- [Stored data entries]
• • • • •
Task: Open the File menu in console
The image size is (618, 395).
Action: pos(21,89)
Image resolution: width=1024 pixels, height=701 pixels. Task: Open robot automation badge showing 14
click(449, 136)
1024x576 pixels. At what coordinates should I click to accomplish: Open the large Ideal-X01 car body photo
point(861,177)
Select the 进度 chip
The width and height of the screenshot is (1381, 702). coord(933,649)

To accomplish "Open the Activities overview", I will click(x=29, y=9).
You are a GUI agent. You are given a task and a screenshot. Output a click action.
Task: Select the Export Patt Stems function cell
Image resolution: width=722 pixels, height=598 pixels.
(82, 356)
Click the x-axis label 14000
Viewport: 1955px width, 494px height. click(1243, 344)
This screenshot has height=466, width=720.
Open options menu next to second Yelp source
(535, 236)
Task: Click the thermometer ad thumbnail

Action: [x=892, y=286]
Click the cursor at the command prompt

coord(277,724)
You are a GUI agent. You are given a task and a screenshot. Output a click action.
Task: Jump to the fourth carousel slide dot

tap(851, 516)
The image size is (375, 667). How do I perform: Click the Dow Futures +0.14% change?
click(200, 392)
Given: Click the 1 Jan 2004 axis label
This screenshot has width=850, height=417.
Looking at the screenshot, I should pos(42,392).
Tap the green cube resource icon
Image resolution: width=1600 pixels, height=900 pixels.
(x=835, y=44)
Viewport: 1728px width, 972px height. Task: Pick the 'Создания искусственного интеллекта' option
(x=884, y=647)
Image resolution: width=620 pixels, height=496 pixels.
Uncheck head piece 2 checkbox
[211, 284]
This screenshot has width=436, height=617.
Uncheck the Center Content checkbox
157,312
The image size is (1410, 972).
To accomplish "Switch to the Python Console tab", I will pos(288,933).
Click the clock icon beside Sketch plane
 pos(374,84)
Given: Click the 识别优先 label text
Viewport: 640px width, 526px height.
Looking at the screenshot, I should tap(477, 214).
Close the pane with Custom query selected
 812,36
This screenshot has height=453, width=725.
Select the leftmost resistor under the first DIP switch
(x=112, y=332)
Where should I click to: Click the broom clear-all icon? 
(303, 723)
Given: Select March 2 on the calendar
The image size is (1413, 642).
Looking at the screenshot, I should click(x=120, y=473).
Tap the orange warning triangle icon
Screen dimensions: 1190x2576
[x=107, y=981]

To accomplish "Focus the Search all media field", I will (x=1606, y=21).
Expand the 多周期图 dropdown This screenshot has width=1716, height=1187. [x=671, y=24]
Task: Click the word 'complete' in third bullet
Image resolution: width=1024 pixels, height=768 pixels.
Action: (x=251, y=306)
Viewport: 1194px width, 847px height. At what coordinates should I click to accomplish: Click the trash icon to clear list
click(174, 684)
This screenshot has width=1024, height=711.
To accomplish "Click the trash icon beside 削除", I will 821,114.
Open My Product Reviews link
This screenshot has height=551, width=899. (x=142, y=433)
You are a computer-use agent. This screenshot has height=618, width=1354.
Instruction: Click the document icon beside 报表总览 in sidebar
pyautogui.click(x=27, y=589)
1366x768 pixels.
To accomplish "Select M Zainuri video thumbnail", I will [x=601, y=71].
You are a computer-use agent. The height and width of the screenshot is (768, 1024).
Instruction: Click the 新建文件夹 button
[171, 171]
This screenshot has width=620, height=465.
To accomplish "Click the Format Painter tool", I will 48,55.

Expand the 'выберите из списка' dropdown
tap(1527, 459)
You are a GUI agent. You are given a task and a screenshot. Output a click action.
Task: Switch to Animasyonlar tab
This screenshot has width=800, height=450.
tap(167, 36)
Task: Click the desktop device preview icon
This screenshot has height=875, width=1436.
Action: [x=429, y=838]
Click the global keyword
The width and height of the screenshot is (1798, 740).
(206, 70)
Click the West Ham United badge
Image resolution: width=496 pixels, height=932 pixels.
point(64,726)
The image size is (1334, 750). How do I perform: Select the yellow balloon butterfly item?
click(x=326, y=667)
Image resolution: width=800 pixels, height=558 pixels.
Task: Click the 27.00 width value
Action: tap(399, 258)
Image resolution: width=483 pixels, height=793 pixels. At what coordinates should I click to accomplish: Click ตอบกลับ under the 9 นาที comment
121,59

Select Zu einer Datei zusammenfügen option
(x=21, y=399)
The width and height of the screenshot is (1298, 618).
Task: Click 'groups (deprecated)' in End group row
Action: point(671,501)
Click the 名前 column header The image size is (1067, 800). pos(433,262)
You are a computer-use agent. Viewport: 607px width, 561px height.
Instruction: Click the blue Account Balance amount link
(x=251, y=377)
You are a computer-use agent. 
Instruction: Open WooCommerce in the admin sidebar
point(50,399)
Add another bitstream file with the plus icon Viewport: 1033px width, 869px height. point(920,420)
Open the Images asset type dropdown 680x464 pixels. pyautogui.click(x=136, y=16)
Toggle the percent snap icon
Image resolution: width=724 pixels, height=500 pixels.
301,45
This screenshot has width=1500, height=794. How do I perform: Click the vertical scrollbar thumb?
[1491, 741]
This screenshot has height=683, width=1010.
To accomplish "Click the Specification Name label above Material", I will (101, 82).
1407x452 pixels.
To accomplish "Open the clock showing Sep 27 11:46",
• • • • •
- [TASK PROMPT] Filter the records for the word "computer" and show every line that has it.

- [EXERCISE SOLUTION]
You are a computer-use agent. This screenshot has height=618, width=1354.
You are a computer-use agent. The height and width of the screenshot is (768, 1024).
You are a computer-use agent. Viewport: 607px width, 561px height.
You are a computer-use agent. 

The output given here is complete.